We use this set of importance score to compute an Empirical Cumulative Distribution.

We then check the importances of each of the variables to see where it falls in this distribution. this is the p-value for that score. (in simpler words, we have a list of scores resulting from the negatives and the absolute value of the negative, we order this list, and now the p-value of an importance score is its rank in this list divided by the length of the list).

Since the list resulted from the mirroring of the variables (counting all the variables that we not given a score as 0, which can be added to this list) should be very big (roughly the number of variables in the model) we can extract very small p-values from it, which should be enough . if it is still not enough, it might be worth to consider making the procedure twice, and by this double the number of scores in the estimated null distribution (which in this case averaging the importance scores of the two runs for making the results more stable could be done as well)

I'm happy to answer if you have any questions for it as I figure my explanation might not be the best :)
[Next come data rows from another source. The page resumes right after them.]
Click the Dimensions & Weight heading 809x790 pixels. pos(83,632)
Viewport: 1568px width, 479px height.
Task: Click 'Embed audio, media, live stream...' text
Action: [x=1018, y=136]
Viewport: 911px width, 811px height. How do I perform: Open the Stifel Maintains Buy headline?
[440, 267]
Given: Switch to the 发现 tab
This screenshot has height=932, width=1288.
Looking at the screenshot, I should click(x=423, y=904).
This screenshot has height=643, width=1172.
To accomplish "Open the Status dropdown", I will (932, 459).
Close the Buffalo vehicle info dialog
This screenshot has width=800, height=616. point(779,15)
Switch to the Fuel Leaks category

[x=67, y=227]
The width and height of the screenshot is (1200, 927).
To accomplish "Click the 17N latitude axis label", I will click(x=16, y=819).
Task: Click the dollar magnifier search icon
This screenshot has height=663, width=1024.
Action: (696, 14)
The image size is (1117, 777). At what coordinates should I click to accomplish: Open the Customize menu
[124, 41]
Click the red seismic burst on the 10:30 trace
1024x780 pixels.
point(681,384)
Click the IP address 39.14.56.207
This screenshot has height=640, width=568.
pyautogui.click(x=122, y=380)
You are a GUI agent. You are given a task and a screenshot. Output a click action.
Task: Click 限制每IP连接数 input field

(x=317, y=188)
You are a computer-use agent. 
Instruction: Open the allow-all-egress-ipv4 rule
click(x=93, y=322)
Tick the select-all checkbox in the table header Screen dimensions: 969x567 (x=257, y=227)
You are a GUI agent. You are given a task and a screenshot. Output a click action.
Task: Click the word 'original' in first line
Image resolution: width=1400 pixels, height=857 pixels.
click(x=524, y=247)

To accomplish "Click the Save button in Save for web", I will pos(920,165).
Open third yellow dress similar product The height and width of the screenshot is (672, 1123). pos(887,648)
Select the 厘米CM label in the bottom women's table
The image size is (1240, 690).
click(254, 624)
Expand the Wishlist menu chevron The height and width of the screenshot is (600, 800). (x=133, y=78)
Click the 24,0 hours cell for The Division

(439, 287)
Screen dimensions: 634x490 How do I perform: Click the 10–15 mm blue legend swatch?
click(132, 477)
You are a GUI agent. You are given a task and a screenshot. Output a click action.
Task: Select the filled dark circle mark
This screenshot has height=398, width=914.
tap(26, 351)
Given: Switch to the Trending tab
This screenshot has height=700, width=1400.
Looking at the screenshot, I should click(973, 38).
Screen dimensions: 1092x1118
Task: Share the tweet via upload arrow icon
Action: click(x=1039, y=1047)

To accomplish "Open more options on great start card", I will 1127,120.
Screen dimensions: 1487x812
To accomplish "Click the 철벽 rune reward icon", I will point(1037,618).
Optimised tree growing method

I recommend the following improvement to VariantSpark Random Forest importance analysis.

  1. Compute and write importance score to a file after building every 1000 tree.

  2. Automatically identify when enough tree has been built. If implementing the first suggestion then we can compare importance score at each step (1000 trees built) with the importance scores computed in the previous step. if little change has happened then we can stop building more trees.

  3. Frequently (every -rbs tree) dump models (built trees) to disk and allowing to integrate previously built models in a new run. If the process crash half way produced model can be used in the next run.

Output trees in JSON format

Implement a readable output e.g. JSON for the trained trees. This will help evaluate the resulting interactions and visualise them.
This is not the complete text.